PROBLEM REQUIREMENTS>
Retype every line below precisely as it appears.

Segment Open

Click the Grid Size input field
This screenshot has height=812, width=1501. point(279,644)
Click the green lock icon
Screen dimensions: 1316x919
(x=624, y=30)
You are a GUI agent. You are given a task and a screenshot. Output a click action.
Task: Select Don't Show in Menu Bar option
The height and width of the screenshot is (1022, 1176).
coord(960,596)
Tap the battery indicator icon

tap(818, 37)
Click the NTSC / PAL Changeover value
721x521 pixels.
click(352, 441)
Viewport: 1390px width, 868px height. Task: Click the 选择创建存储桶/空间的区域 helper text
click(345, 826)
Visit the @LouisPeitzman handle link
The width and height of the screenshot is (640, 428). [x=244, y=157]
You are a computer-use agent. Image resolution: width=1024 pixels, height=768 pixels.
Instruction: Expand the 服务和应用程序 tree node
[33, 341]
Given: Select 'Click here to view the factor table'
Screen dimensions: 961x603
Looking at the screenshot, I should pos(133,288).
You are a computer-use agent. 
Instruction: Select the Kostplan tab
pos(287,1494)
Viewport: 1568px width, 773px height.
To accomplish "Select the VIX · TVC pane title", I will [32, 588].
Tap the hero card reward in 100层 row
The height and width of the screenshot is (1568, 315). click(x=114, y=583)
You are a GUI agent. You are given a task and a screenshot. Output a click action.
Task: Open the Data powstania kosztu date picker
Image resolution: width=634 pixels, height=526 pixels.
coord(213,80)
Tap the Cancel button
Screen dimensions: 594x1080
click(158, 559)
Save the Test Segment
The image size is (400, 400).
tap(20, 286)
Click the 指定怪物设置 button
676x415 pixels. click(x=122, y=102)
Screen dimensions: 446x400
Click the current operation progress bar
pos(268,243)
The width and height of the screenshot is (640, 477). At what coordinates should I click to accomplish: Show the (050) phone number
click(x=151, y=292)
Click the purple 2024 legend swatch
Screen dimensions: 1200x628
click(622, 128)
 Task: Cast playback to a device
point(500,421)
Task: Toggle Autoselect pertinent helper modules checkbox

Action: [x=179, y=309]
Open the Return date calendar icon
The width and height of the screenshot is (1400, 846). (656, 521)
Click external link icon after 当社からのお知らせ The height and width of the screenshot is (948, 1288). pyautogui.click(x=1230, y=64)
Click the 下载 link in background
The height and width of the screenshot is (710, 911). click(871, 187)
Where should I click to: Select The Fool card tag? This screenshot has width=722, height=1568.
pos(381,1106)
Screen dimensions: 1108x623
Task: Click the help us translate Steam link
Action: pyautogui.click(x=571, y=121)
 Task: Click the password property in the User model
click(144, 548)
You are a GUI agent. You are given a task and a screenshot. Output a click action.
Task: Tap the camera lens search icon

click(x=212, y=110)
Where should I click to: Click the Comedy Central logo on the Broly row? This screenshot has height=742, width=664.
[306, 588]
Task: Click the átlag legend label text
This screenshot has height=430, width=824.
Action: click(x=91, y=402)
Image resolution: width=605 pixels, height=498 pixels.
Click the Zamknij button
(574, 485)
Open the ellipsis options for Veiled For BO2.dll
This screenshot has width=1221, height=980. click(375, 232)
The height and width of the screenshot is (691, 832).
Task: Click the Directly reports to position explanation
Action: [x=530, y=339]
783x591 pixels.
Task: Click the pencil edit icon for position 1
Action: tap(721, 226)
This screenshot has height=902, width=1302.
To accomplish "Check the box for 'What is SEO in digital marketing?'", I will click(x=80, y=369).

Segment Closed

ANSWER FOR THIS EXERCISE>
Click the Grid Size input field
This screenshot has height=812, width=1501. point(279,644)
Click the green lock icon
Screen dimensions: 1316x919
(x=624, y=30)
You are a GUI agent. You are given a task and a screenshot. Output a click action.
Task: Select Don't Show in Menu Bar option
The height and width of the screenshot is (1022, 1176).
coord(960,596)
Tap the battery indicator icon

tap(818, 37)
Click the NTSC / PAL Changeover value
721x521 pixels.
click(352, 441)
Viewport: 1390px width, 868px height. Task: Click the 选择创建存储桶/空间的区域 helper text
click(345, 826)
Visit the @LouisPeitzman handle link
The width and height of the screenshot is (640, 428). [x=244, y=157]
You are a computer-use agent. Image resolution: width=1024 pixels, height=768 pixels.
Instruction: Expand the 服务和应用程序 tree node
[33, 341]
Given: Select 'Click here to view the factor table'
Screen dimensions: 961x603
Looking at the screenshot, I should pos(133,288).
You are a computer-use agent. 
Instruction: Select the Kostplan tab
pos(287,1494)
Viewport: 1568px width, 773px height.
To accomplish "Select the VIX · TVC pane title", I will [32, 588].
Tap the hero card reward in 100层 row
The height and width of the screenshot is (1568, 315). click(x=114, y=583)
You are a GUI agent. You are given a task and a screenshot. Output a click action.
Task: Open the Data powstania kosztu date picker
Image resolution: width=634 pixels, height=526 pixels.
coord(213,80)
Tap the Cancel button
Screen dimensions: 594x1080
click(158, 559)
Save the Test Segment
The image size is (400, 400).
tap(20, 286)
Click the 指定怪物设置 button
676x415 pixels. click(x=122, y=102)
Screen dimensions: 446x400
Click the current operation progress bar
pos(268,243)
The width and height of the screenshot is (640, 477). At what coordinates should I click to accomplish: Show the (050) phone number
click(x=151, y=292)
Click the purple 2024 legend swatch
Screen dimensions: 1200x628
click(622, 128)
 Task: Cast playback to a device
point(500,421)
Task: Toggle Autoselect pertinent helper modules checkbox

Action: [x=179, y=309]
Open the Return date calendar icon
The width and height of the screenshot is (1400, 846). (656, 521)
Click external link icon after 当社からのお知らせ The height and width of the screenshot is (948, 1288). pyautogui.click(x=1230, y=64)
Click the 下载 link in background
The height and width of the screenshot is (710, 911). click(871, 187)
Where should I click to: Select The Fool card tag? This screenshot has width=722, height=1568.
pos(381,1106)
Screen dimensions: 1108x623
Task: Click the help us translate Steam link
Action: pyautogui.click(x=571, y=121)
 Task: Click the password property in the User model
click(144, 548)
You are a GUI agent. You are given a task and a screenshot. Output a click action.
Task: Tap the camera lens search icon

click(x=212, y=110)
Where should I click to: Click the Comedy Central logo on the Broly row? This screenshot has height=742, width=664.
[306, 588]
Task: Click the átlag legend label text
This screenshot has height=430, width=824.
Action: click(x=91, y=402)
Image resolution: width=605 pixels, height=498 pixels.
Click the Zamknij button
(574, 485)
Open the ellipsis options for Veiled For BO2.dll
This screenshot has width=1221, height=980. click(375, 232)
The height and width of the screenshot is (691, 832).
Task: Click the Directly reports to position explanation
Action: [x=530, y=339]
783x591 pixels.
Task: Click the pencil edit icon for position 1
Action: tap(721, 226)
This screenshot has height=902, width=1302.
To accomplish "Check the box for 'What is SEO in digital marketing?'", I will click(x=80, y=369).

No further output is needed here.